## Start Data rows
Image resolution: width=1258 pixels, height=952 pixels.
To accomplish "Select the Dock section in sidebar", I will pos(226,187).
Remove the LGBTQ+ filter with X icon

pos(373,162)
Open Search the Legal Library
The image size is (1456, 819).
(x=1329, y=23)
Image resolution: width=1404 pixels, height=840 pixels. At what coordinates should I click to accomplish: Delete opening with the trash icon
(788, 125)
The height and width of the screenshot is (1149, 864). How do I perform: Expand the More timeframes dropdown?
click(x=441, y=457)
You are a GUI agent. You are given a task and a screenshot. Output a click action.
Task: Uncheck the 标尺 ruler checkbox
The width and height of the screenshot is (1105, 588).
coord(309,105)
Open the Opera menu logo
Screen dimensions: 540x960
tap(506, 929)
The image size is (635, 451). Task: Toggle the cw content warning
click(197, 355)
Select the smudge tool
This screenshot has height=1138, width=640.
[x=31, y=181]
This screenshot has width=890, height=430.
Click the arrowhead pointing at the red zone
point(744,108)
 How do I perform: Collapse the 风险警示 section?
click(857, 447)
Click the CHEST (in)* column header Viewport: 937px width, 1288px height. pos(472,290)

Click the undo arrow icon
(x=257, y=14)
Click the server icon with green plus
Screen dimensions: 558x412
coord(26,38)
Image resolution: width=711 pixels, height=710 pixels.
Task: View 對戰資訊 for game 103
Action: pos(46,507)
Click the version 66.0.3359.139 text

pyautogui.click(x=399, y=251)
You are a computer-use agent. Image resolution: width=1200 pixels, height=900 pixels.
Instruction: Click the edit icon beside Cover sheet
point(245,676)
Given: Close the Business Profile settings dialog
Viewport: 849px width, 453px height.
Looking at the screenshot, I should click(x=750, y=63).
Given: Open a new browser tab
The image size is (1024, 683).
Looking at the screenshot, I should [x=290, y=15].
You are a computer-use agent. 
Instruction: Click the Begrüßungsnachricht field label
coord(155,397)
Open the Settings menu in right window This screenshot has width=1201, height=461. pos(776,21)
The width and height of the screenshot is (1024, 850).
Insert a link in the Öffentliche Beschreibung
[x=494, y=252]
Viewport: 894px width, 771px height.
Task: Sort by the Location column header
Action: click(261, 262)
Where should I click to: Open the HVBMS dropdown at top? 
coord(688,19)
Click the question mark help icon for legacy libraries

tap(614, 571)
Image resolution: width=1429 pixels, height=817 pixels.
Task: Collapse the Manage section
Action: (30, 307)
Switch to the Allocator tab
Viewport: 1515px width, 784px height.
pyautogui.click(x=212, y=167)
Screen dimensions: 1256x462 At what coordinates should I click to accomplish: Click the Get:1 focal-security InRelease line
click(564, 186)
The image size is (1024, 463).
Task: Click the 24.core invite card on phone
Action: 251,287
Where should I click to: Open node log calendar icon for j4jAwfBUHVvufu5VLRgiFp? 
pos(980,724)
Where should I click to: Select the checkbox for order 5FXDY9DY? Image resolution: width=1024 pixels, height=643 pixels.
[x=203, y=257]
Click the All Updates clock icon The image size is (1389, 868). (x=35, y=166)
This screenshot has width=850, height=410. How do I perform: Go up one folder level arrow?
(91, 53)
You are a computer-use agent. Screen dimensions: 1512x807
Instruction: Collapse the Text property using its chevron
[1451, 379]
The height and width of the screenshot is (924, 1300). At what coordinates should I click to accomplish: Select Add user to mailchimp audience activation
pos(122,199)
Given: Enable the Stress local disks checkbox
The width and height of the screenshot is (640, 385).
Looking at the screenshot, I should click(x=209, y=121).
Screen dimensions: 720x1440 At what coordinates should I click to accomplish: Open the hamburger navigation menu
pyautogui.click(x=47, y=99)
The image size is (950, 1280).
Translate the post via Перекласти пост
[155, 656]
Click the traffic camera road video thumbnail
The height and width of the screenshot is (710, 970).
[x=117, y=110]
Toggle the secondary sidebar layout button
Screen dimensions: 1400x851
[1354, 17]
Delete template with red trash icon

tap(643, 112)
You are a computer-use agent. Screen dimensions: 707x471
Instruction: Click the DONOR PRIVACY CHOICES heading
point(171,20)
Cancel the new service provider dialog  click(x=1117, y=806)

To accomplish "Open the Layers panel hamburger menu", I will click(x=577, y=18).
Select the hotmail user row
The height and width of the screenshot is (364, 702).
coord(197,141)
## End Data rows
# Direction
Reproduce every one of the entries above line for line, with no changes of any kind.

# Task result
Image resolution: width=1258 pixels, height=952 pixels.
To accomplish "Select the Dock section in sidebar", I will pos(226,187).
Remove the LGBTQ+ filter with X icon

pos(373,162)
Open Search the Legal Library
The image size is (1456, 819).
(x=1329, y=23)
Image resolution: width=1404 pixels, height=840 pixels. At what coordinates should I click to accomplish: Delete opening with the trash icon
(788, 125)
The height and width of the screenshot is (1149, 864). How do I perform: Expand the More timeframes dropdown?
click(x=441, y=457)
You are a GUI agent. You are given a task and a screenshot. Output a click action.
Task: Uncheck the 标尺 ruler checkbox
The width and height of the screenshot is (1105, 588).
coord(309,105)
Open the Opera menu logo
Screen dimensions: 540x960
tap(506, 929)
The image size is (635, 451). Task: Toggle the cw content warning
click(197, 355)
Select the smudge tool
This screenshot has height=1138, width=640.
[x=31, y=181]
This screenshot has width=890, height=430.
Click the arrowhead pointing at the red zone
point(744,108)
 How do I perform: Collapse the 风险警示 section?
click(857, 447)
Click the CHEST (in)* column header Viewport: 937px width, 1288px height. pos(472,290)

Click the undo arrow icon
(x=257, y=14)
Click the server icon with green plus
Screen dimensions: 558x412
coord(26,38)
Image resolution: width=711 pixels, height=710 pixels.
Task: View 對戰資訊 for game 103
Action: pos(46,507)
Click the version 66.0.3359.139 text

pyautogui.click(x=399, y=251)
You are a computer-use agent. Image resolution: width=1200 pixels, height=900 pixels.
Instruction: Click the edit icon beside Cover sheet
point(245,676)
Given: Close the Business Profile settings dialog
Viewport: 849px width, 453px height.
Looking at the screenshot, I should click(x=750, y=63).
Given: Open a new browser tab
The image size is (1024, 683).
Looking at the screenshot, I should [x=290, y=15].
You are a computer-use agent. 
Instruction: Click the Begrüßungsnachricht field label
coord(155,397)
Open the Settings menu in right window This screenshot has width=1201, height=461. pos(776,21)
The width and height of the screenshot is (1024, 850).
Insert a link in the Öffentliche Beschreibung
[x=494, y=252]
Viewport: 894px width, 771px height.
Task: Sort by the Location column header
Action: click(261, 262)
Where should I click to: Open the HVBMS dropdown at top? 
coord(688,19)
Click the question mark help icon for legacy libraries

tap(614, 571)
Image resolution: width=1429 pixels, height=817 pixels.
Task: Collapse the Manage section
Action: (30, 307)
Switch to the Allocator tab
Viewport: 1515px width, 784px height.
pyautogui.click(x=212, y=167)
Screen dimensions: 1256x462 At what coordinates should I click to accomplish: Click the Get:1 focal-security InRelease line
click(564, 186)
The image size is (1024, 463).
Task: Click the 24.core invite card on phone
Action: 251,287
Where should I click to: Open node log calendar icon for j4jAwfBUHVvufu5VLRgiFp? 
pos(980,724)
Where should I click to: Select the checkbox for order 5FXDY9DY? Image resolution: width=1024 pixels, height=643 pixels.
[x=203, y=257]
Click the All Updates clock icon The image size is (1389, 868). (x=35, y=166)
This screenshot has width=850, height=410. How do I perform: Go up one folder level arrow?
(91, 53)
You are a computer-use agent. Screen dimensions: 1512x807
Instruction: Collapse the Text property using its chevron
[1451, 379]
The height and width of the screenshot is (924, 1300). At what coordinates should I click to accomplish: Select Add user to mailchimp audience activation
pos(122,199)
Given: Enable the Stress local disks checkbox
The width and height of the screenshot is (640, 385).
Looking at the screenshot, I should click(x=209, y=121).
Screen dimensions: 720x1440 At what coordinates should I click to accomplish: Open the hamburger navigation menu
pyautogui.click(x=47, y=99)
The image size is (950, 1280).
Translate the post via Перекласти пост
[155, 656]
Click the traffic camera road video thumbnail
The height and width of the screenshot is (710, 970).
[x=117, y=110]
Toggle the secondary sidebar layout button
Screen dimensions: 1400x851
[1354, 17]
Delete template with red trash icon

tap(643, 112)
You are a computer-use agent. Screen dimensions: 707x471
Instruction: Click the DONOR PRIVACY CHOICES heading
point(171,20)
Cancel the new service provider dialog  click(x=1117, y=806)

To accomplish "Open the Layers panel hamburger menu", I will click(x=577, y=18).
Select the hotmail user row
The height and width of the screenshot is (364, 702).
coord(197,141)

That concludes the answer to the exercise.